>> Begin RECORDED INFORMATION
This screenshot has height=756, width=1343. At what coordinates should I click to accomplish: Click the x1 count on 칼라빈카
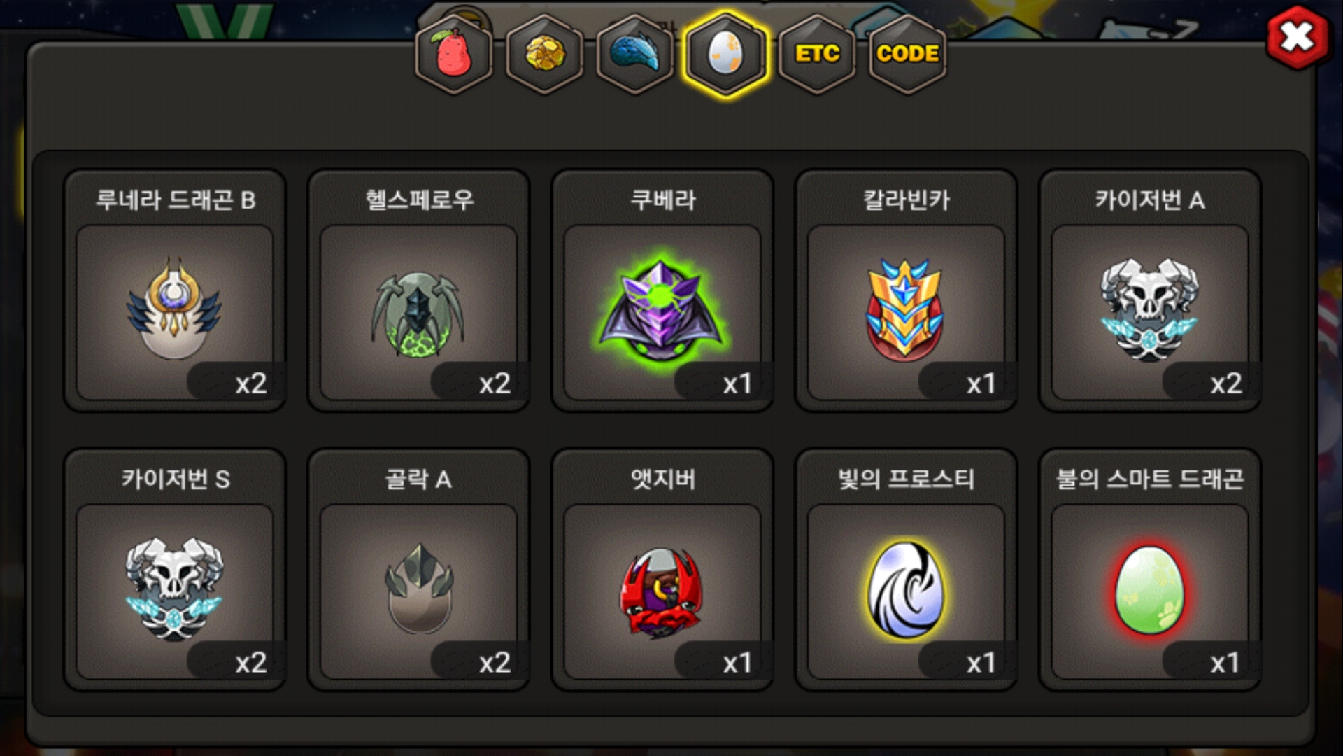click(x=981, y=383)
>> End RECORDED INFORMATION
>> Begin RECORDED INFORMATION
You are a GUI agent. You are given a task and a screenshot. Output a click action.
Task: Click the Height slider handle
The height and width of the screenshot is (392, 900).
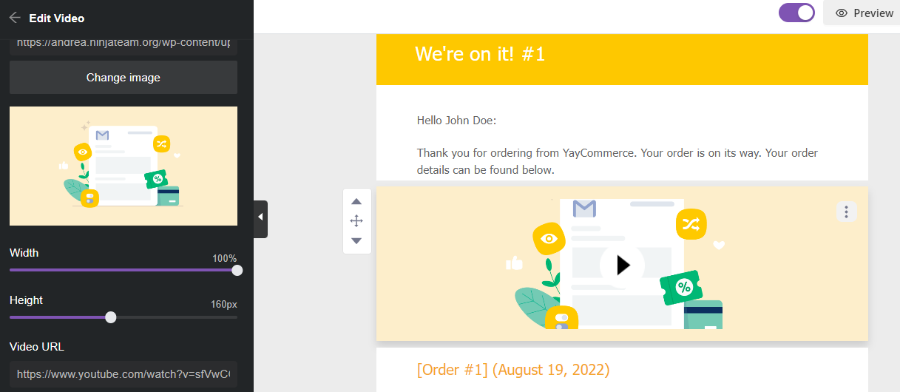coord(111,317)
>> End RECORDED INFORMATION
Write out everything in the material from the line containing "This screenshot has" down to the line containing "click(x=981, y=383)", keeping both of those lines, and leave the pictures out of your answer.

This screenshot has height=756, width=1343. At what coordinates should I click to accomplish: Click the x1 count on 칼라빈카
click(x=981, y=383)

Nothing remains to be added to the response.